Snippet from a Prompt---Now "Howler"

Jul 10, 2014 20:22

Title: Howler (?)
Word Ct: 1122
Genre: Supernatural Thriller
(Don't know if I'm going to do anything with this but it was fun.)

** * ****
When the last crash of shattering cups and plates subsided, Jaime opened his eyes. Slowly he lifted his arms off his head and surveyed the damage.  Nearly every piece of ceramic ware he owned, which granted, wasn’t much, lay in broken pieces on the counter and the floor.  Most of them had tried to strike him on the head in their gravity-driven plunge to the linoleum.

How they had managed to leap off the cabinet shelf was a mystery Jaime didn’t want to ponder too carefully.  Maybe a rat had gotten in his kitchen and shoved them around, so they sat poised to fall as soon as he opened the cabinet. Or perhaps they had all shifted forward during an earthquake he had somehow managed to sleep through.

Shifted.

No, he wasn’t going to think about that word, not any more than he wanted to think about what other forces may have been at work as he had rushed into the kitchen to grab a quick cup of coffee before heading out the door.

Jaime allowed himself to curse under his breath, forcing his voice to a low growl so he wouldn’t scream in frustration.  God only knows what an outward expression of violent emotion might cause, if repressed anxiety caused his dishes to commit suicide.

He could feel it, roiling though him, burning just below the surface of his skin. The full moon was only two days away. As long a long shot as it was, he had to get that book and see if there was anything to what Dr. Bouchard had told him. Being a professor of Antiquities Studies at UCLA and the author of five books on occult history should count for something. Jaime hoped it did.

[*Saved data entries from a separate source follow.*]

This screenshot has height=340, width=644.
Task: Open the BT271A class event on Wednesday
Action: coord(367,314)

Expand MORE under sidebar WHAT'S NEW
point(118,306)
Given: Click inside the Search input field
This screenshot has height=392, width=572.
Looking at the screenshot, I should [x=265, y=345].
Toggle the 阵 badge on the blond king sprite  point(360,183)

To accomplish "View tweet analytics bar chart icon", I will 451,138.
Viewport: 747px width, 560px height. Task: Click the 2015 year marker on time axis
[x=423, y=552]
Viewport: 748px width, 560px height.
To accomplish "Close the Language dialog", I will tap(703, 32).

Carefully gathering the shards and tossing them into a paper bag, Jaime abandoned the idea of coffee. It appeared he hadn’t plugged the coffee maker in anyway and, if he was brutally honest with himself, it didn’t sound very appealing. Nothing had for the last week or so.

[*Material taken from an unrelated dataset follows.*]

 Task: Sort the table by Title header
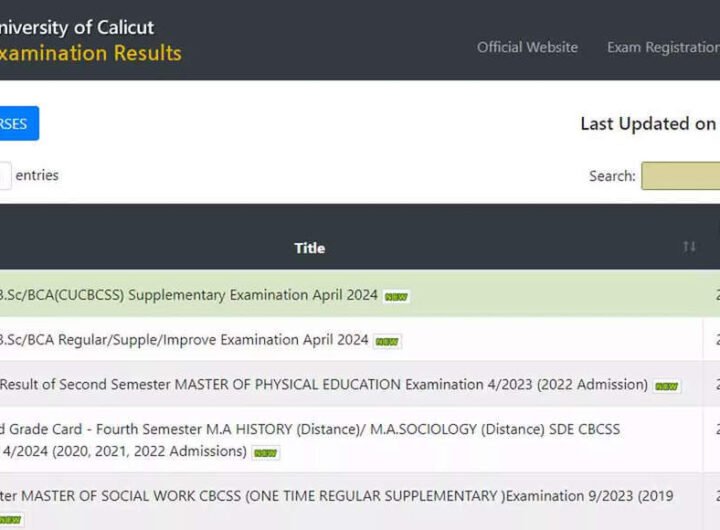coord(309,248)
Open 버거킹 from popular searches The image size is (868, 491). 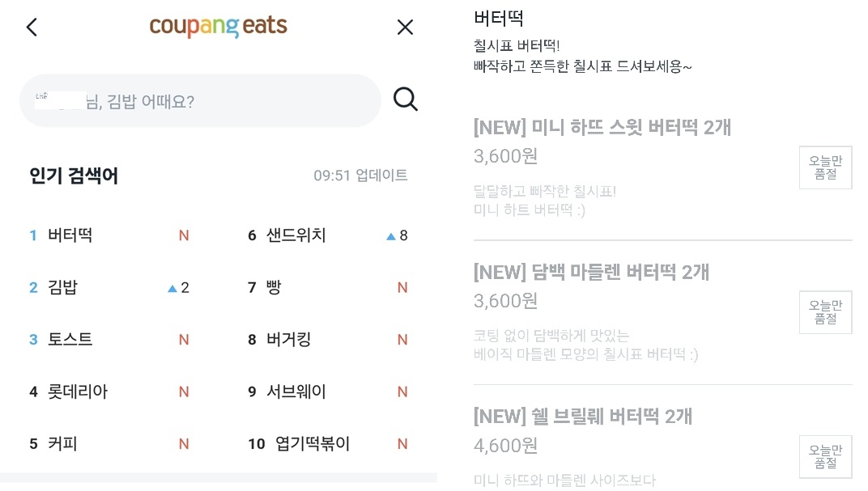[x=289, y=340]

With a deep, steadying breath Jaime pulled on his leather jacket, stuffed his keys in his pocket, and set off.

The Milkwood-Patterson Library was only a half-mile walk to downtown through the tree-lined streets of the neighborhood. Jaime resisted the urge to jog.  It seemed allowing his body to do what it wanted, to run madly, would only feed his mounting agitation.

The library was not going to close at ten in the morning on a Wednesday, he told himself. The neat little yards, and the deep, lazy shade of the elm and chestnut trees lining the sidewalk seemed to agree with that. Take it easy.  Everything is going to be fine.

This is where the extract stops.